Penalties and Enforcement
Civil Penalties
HHS may currently conduct compliance reviews to determine whether a Covered Entity is in compliance with the HIPAA Privacy and Security Rules. The Act also requires HHS to perform periodic audits of Covered Entities to ensure their compliance.
Currently, HHS may assess civil penalties of $100 per violation of the Privacy and Security Rules, up to $25,000 for violations of each requirement during a calendar year. The HITECH Act increases the amounts of the civil penalties that may be assessed and distinguishes between the types of violations. These penalties may not apply if the violation is corrected within 30 days of the date the person knew, or should have known, of the violation. HHS is also required to assess penalties for violations involving willful neglect and to formally investigate complaints of such violations.
For violations where the individual does not know of the violation, the minimum penalty remains $100 per violation, up to $25,000 per calendar year for identical violations. If the violation is due to reasonable cause, the minimum penalty is $1,000 per violation, up to $100,000 per calendar year. For corrected violations that are caused by willful neglect, the minimum penalty is $10,000 per violation, up to $250,000 per calendar year. The maximum civil penalty for any type of violation and the minimum penalty for violations caused by willful neglect that are not corrected is $50,000 per violation, up to $1.5 million per calendar year for identical violations.
The updated civil penalty amounts apply to violations occurring after February 17, 2009. Other enforcement provisions apply to penalties that are imposed 24 months after the date of enactment. HHS is required to issue regulations governing the enforcement provisions within 18 months of enactment.
The Act requires the General Accounting Office to review methodologies for allowing a portion of civil penalties to be paid to affected individuals. HHS must establish a methodology by February 17, 2012.
State Attorneys General are authorized by the Act to bring civil actions against Covered Entities to enjoin further violations and obtain damages on behalf of residents of their states, if HHS has not already taken action. The amount of damages is up to $100 per violation, with a maximum of $25,000 per calendar year for identical violations. This provision is effective for violations occurring any time after February 17, 2009.
Criminal Penalties
The new law does not change the criminal penalties that may be assessed for violations of the Privacy and Security Rules. Those penalties remain $50,000 and one year in prison for knowing violations, $100,000 and five years in prison for violations committed under false pretenses and $250,000 and 10 years in prison for offenses committed for commercial or personal gain.

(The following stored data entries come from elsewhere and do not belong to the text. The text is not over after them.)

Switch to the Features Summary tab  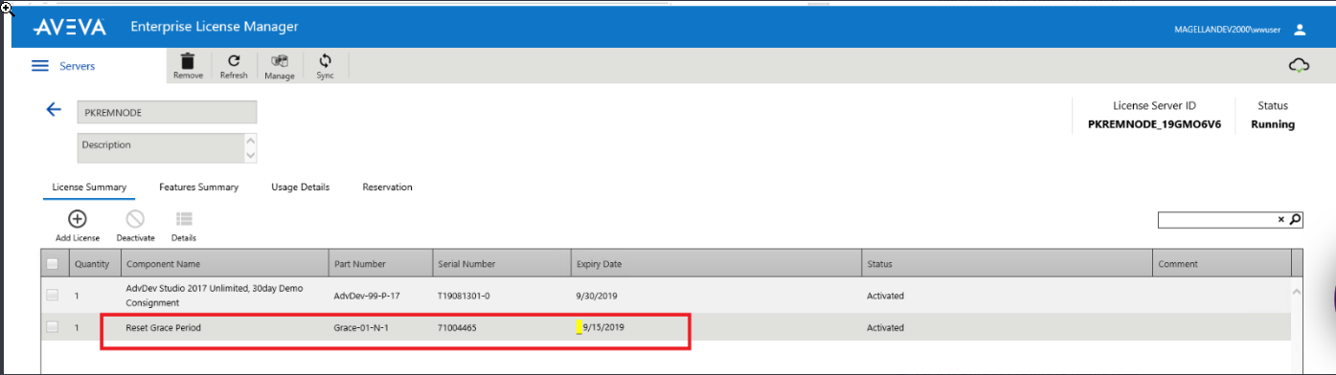(x=198, y=188)
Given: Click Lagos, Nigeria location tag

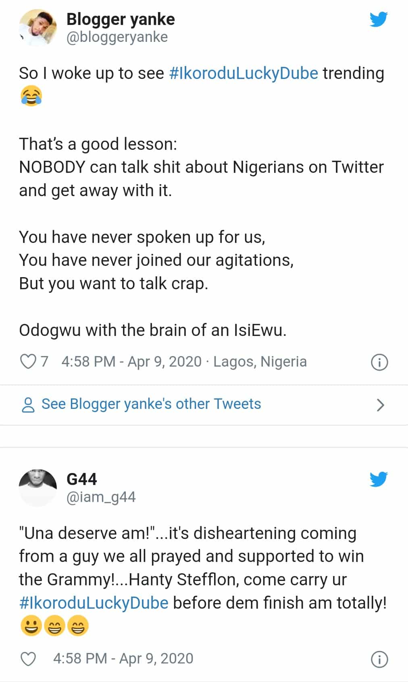Looking at the screenshot, I should point(260,362).
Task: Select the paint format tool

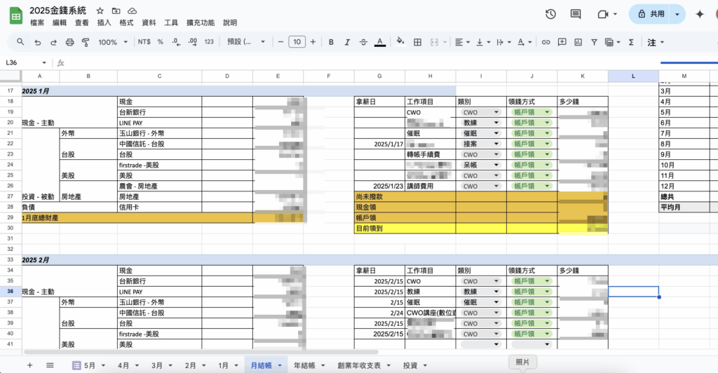Action: point(86,42)
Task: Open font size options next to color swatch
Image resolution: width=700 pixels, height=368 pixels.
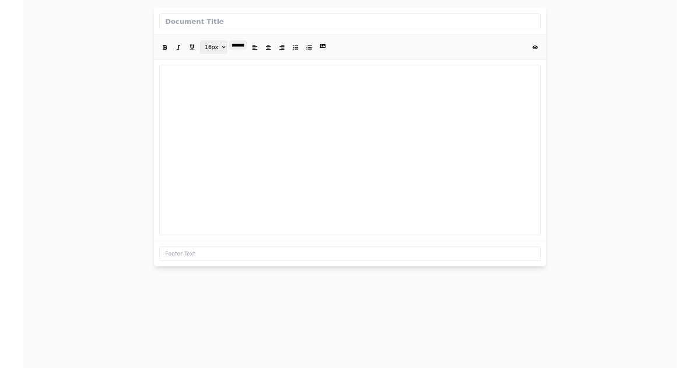Action: pyautogui.click(x=214, y=47)
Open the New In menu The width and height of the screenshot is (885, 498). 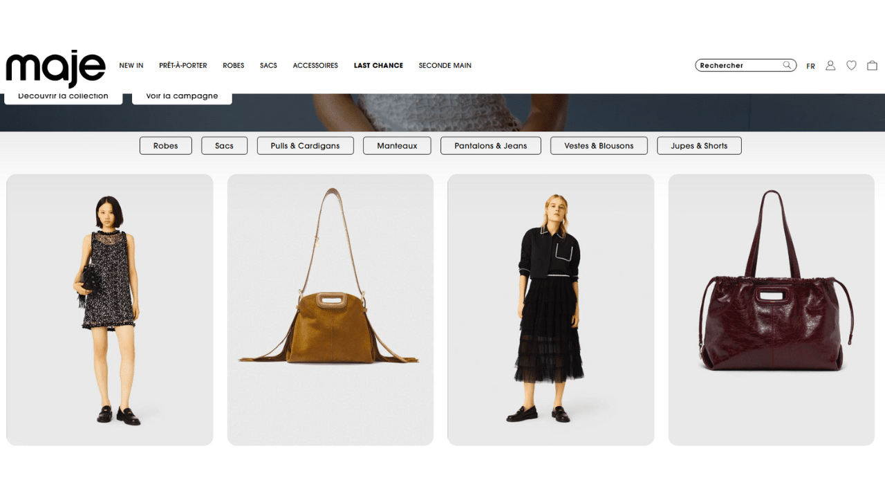point(131,66)
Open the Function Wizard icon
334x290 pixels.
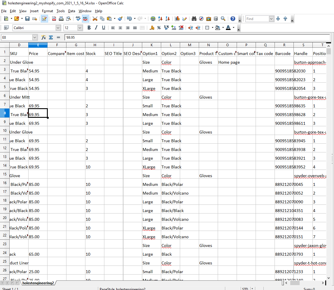(44, 37)
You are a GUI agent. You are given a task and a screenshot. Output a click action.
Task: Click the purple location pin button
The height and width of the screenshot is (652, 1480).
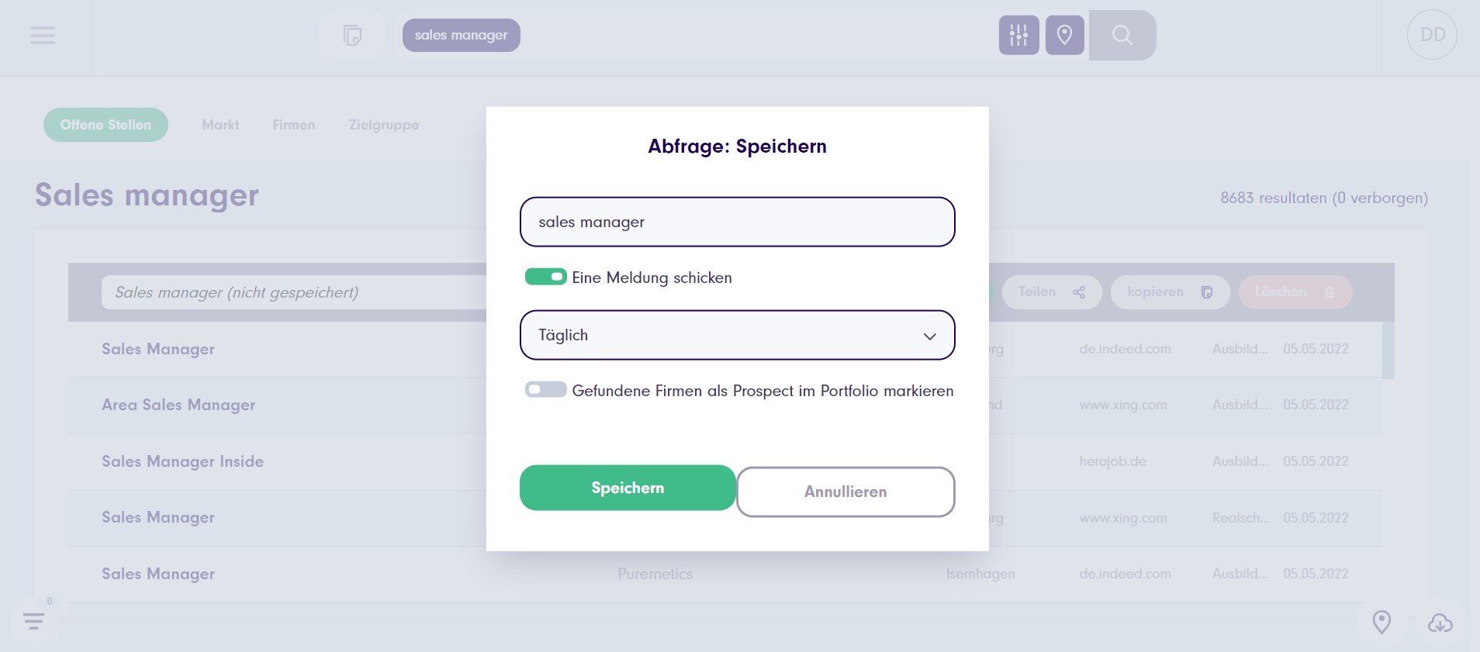(x=1064, y=36)
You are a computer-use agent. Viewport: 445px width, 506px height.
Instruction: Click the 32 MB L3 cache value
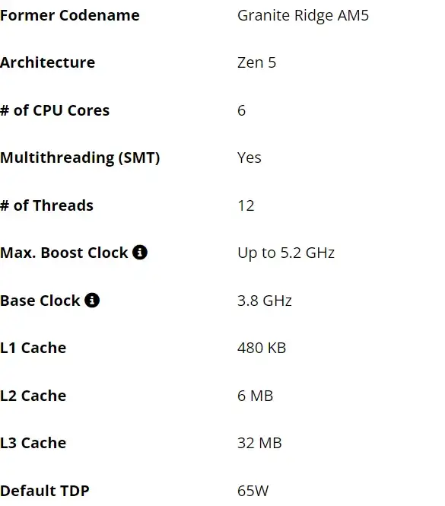click(259, 443)
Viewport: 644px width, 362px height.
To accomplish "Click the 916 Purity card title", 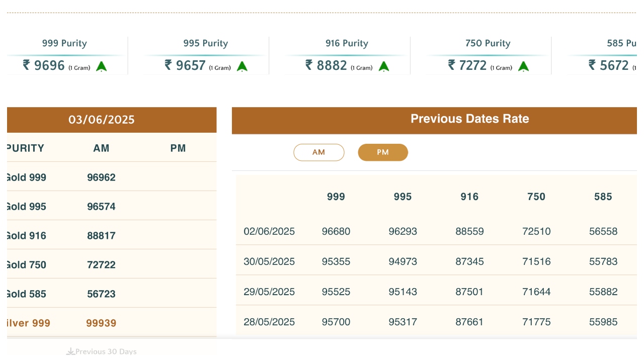I will coord(347,43).
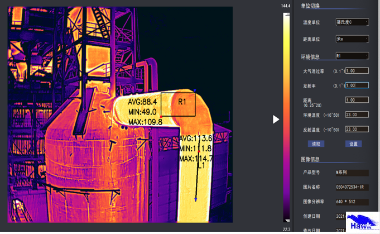The height and width of the screenshot is (234, 380).
Task: Click the atmospheric transmittance input field
Action: [357, 71]
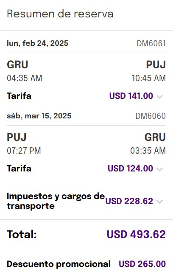Click the 07:27 PM departure time
This screenshot has height=275, width=173.
(x=24, y=151)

Under the Act, criminal actions may be brought against anyone who wrongly discloses PHI, not just Covered Entities or their employees. Also, the Act gives HHS (in addition to the Department of Justice) the authority to bring criminal actions against these individuals.
This Gregory & Appel Insurance Legislative Brief is not intended to be exhaustive nor should any discussion or opinions be construed as legal advice. Readers should contact legal counsel for legal advice.